Old Upper Thomson Road is full of stories. It leads to a now-abandoned village, was once part of the Singapore Grand Prix circuit, and may have a resident ghost or two.
The road was once connected to Lor Pelta and Jalan Belang, lanes that led to Hainan Village. Although Hainan Village is abandoned, remnants of the community can still be found through Thomson Nature Park, specifically through the Rambutan Trail. The village, known as a kampong in Southeast Asia, was built during the 1960s for residential housing, rambutan plantations, factories, warehouses, and fish ponds for breeding purposes.

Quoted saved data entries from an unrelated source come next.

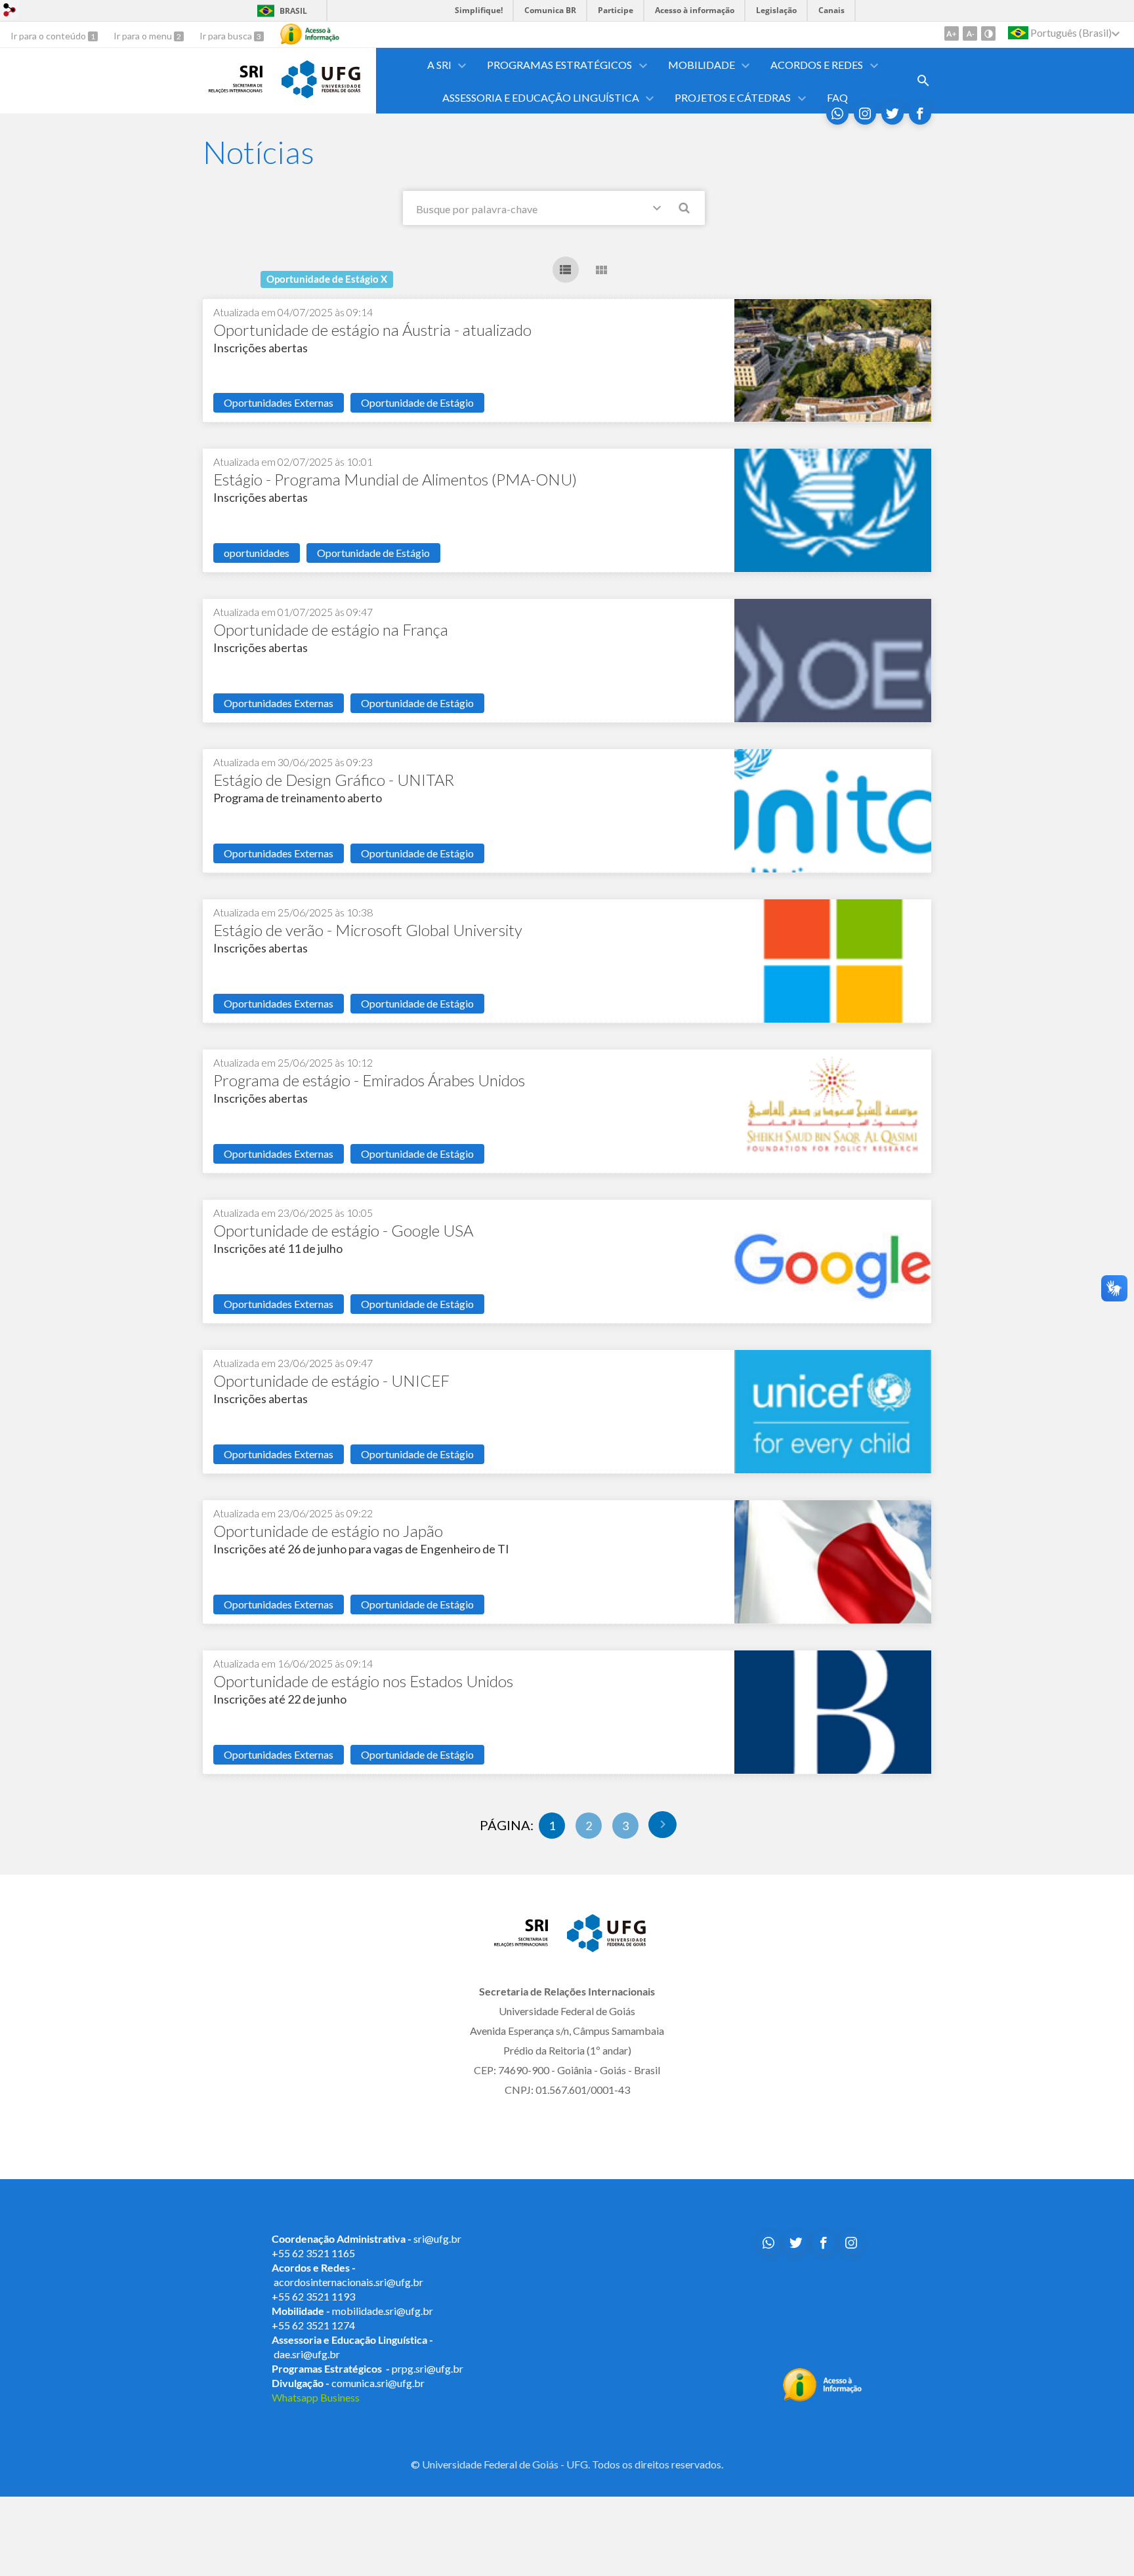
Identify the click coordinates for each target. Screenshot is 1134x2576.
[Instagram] (865, 113)
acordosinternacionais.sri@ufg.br (348, 2282)
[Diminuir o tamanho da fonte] (970, 33)
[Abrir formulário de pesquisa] (923, 81)
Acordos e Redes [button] (816, 64)
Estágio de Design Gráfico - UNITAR (333, 779)
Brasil (293, 10)
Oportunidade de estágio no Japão (328, 1530)
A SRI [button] (439, 64)
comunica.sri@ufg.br (378, 2383)
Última (662, 1824)
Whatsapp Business (316, 2397)
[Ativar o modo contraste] (988, 33)
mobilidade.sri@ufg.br (382, 2310)
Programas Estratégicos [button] (559, 64)
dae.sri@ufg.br (307, 2354)
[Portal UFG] (321, 94)
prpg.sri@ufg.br (427, 2368)
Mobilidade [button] (701, 64)
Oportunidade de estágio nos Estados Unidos (363, 1680)
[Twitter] (892, 113)
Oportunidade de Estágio (417, 402)
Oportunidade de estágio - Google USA (343, 1230)
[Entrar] (10, 11)
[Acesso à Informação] (309, 34)
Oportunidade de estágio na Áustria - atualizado (372, 329)
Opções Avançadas (659, 210)
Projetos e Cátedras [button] (733, 97)
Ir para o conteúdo (49, 35)
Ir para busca (227, 35)
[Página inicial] (235, 88)
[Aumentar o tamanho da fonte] (951, 33)
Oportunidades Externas (278, 402)
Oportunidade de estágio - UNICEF (331, 1380)
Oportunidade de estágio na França (330, 629)
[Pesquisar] (685, 210)
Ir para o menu (144, 35)
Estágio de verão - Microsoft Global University (367, 929)
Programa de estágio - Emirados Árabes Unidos (369, 1080)
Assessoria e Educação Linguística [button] (540, 97)
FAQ (837, 97)
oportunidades (256, 552)
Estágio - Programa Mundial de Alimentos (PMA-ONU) (395, 479)
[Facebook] (920, 113)
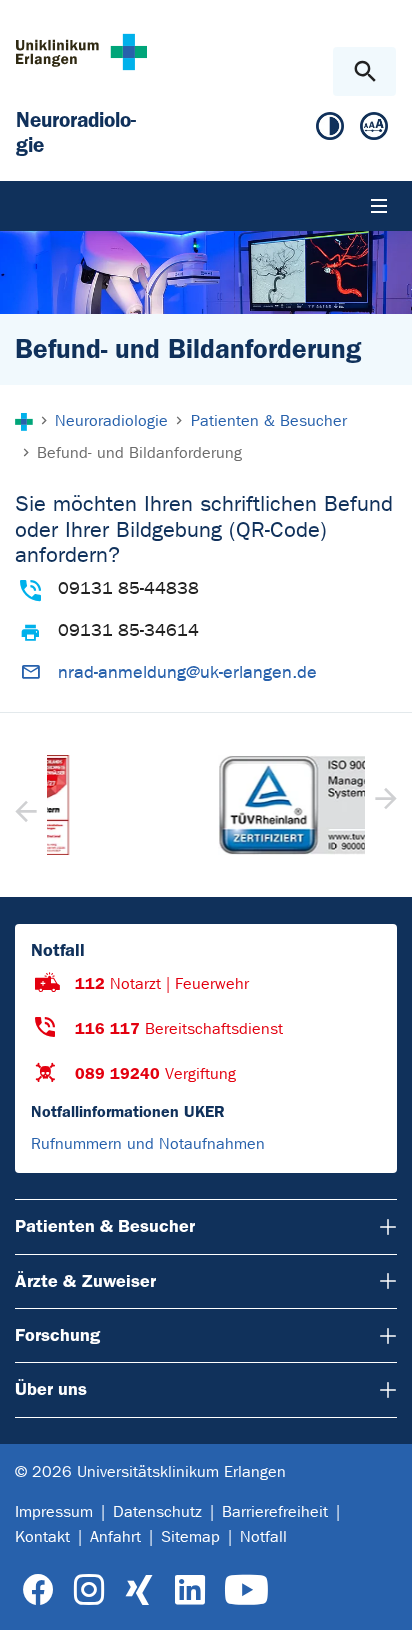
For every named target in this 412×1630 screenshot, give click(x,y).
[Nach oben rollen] (380, 1597)
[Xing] (139, 1590)
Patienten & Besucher (105, 1226)
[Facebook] (38, 1590)
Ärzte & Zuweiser (85, 1281)
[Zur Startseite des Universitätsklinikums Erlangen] (81, 51)
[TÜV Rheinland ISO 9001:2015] (208, 805)
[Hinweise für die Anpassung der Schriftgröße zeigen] (374, 130)
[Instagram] (89, 1590)
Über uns (51, 1389)
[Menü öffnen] (379, 206)
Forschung (57, 1335)
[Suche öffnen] (364, 71)
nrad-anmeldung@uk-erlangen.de (187, 672)
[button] (383, 805)
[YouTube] (246, 1590)
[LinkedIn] (189, 1590)
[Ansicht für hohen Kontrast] (330, 130)
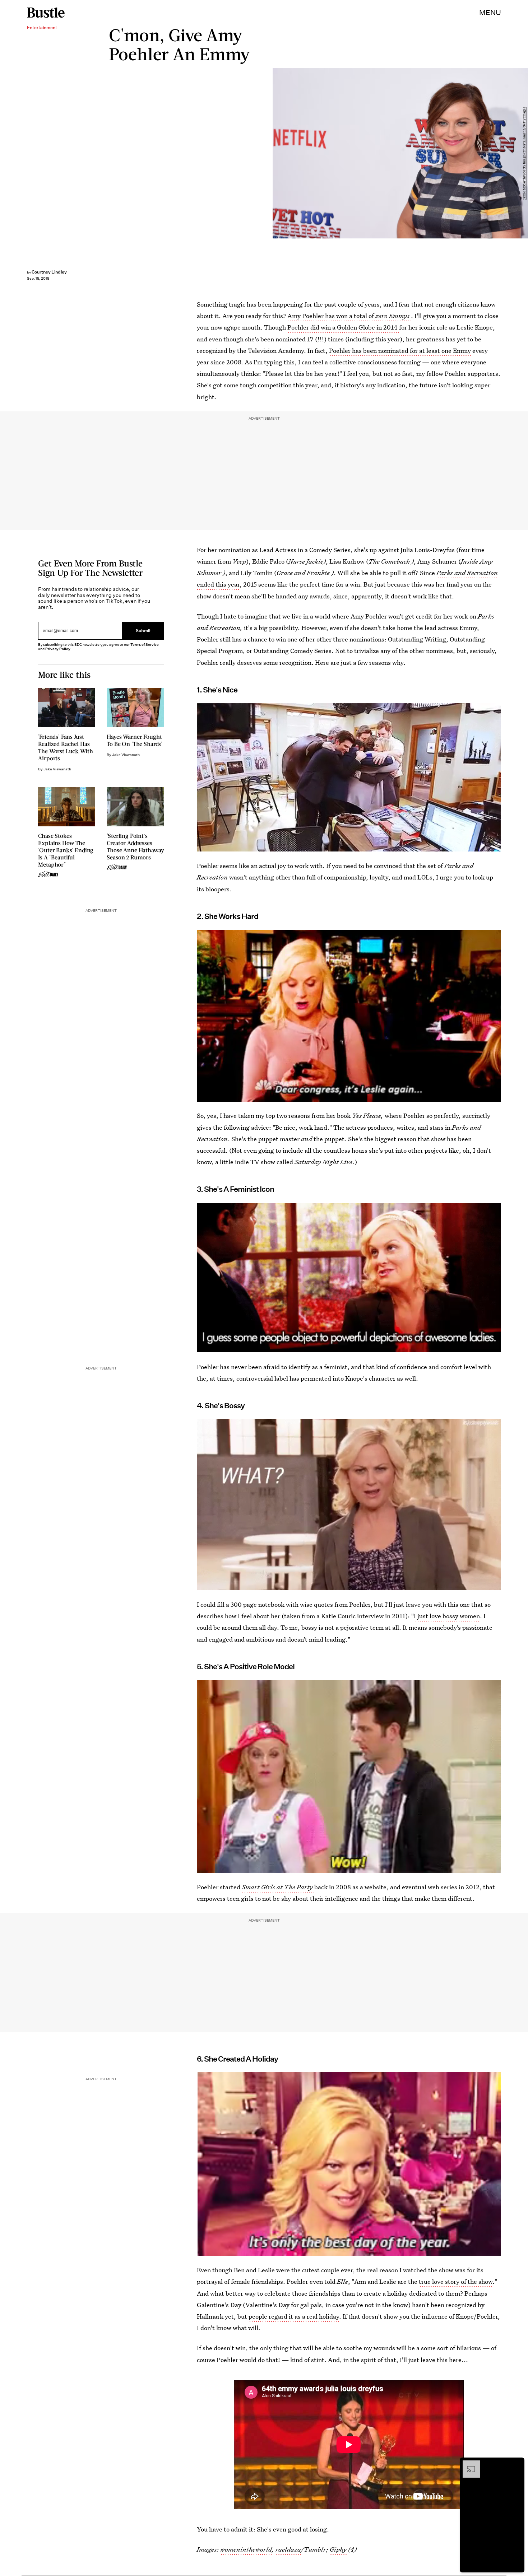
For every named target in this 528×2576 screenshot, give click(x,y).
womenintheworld (246, 2549)
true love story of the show (455, 2281)
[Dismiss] (516, 2464)
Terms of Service (144, 644)
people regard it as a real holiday (294, 2316)
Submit (143, 630)
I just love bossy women (447, 1616)
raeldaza (288, 2549)
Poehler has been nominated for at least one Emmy (400, 350)
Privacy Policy (57, 649)
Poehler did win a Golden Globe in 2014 (343, 327)
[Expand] (467, 2464)
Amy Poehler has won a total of (348, 316)
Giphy (338, 2549)
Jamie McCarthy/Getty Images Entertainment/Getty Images (524, 153)
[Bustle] (46, 12)
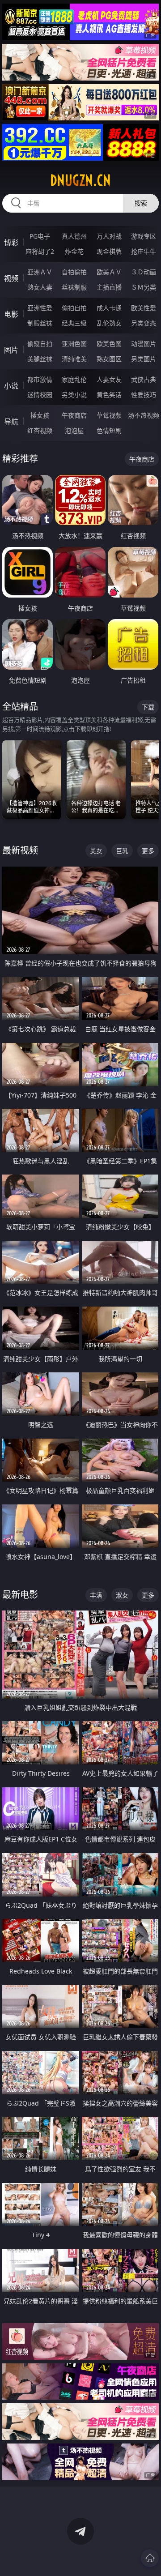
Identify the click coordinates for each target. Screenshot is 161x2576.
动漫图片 (143, 343)
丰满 (96, 1595)
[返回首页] (150, 2558)
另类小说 (74, 394)
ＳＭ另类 (143, 287)
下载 (148, 707)
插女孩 (39, 415)
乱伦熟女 (109, 323)
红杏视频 (39, 430)
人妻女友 (109, 379)
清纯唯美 (74, 359)
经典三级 (74, 323)
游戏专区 (143, 236)
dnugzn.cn (80, 180)
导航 (11, 422)
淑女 (122, 1595)
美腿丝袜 (39, 359)
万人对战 (109, 236)
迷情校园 (39, 394)
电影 (11, 314)
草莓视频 (109, 415)
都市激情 (39, 379)
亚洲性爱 (39, 307)
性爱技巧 (143, 394)
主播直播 (109, 287)
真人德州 (74, 236)
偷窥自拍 (39, 343)
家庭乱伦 (74, 379)
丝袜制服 (74, 287)
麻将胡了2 (39, 251)
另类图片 (143, 359)
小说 (11, 386)
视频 (11, 278)
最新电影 (20, 1595)
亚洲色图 (74, 343)
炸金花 (74, 251)
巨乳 (122, 850)
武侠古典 (143, 379)
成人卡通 (109, 307)
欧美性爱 (143, 307)
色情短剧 (109, 430)
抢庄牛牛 (143, 251)
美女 (96, 850)
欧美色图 (109, 343)
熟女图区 (109, 359)
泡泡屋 (74, 430)
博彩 (11, 243)
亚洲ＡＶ (39, 272)
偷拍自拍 (74, 307)
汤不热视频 (143, 415)
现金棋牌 (109, 251)
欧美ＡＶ (109, 272)
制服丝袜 (39, 323)
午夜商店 (74, 415)
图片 (11, 350)
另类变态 (143, 323)
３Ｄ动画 (143, 272)
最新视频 (20, 850)
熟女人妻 (39, 287)
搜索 (141, 203)
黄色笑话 (109, 394)
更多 (148, 850)
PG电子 (40, 236)
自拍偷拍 (74, 272)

From 1961 to 1973, the Thomson Road circuit hosted the Singapore Grand Prix and other car and motorcycle races. One of the most difficult parts of the course was a V-shaped turn called “Devil’s Bend” that tested drivers’ limits. While other parts of the circuit had their challenges, none could compare to Devil’s Bend. It was not only a difficult turn, but a dangerous one—over 11 years of races, it led to the deaths of seven drivers. Eventually, due to its hazardous nature, the Grand Prix circuit was canceled. It was renewed on a different circuit in 2008.
Although it is no longer affiliated with the Grand Prix, the road remains in use today. Due to its death toll, Devil’s Bend, fittingly named, is considered a haunted road. There have been numerous ghost sightings, the most notorious being a young lady dressed in white who would call for a taxi. Taxi drivers said that after dropping this ominous figure at her location, she would pay with hell money. (In many East Asian cultures, hell money is paper printed to look like bank notes that is burned so that loved ones have currency to use in the afterlife.)
While Old Upper Thomson Road carries the legacy of its dangerous past, it now borders Thomson Nature Park, making it a popular lane for cyclists, pedestrians, fans of Singapore’s history.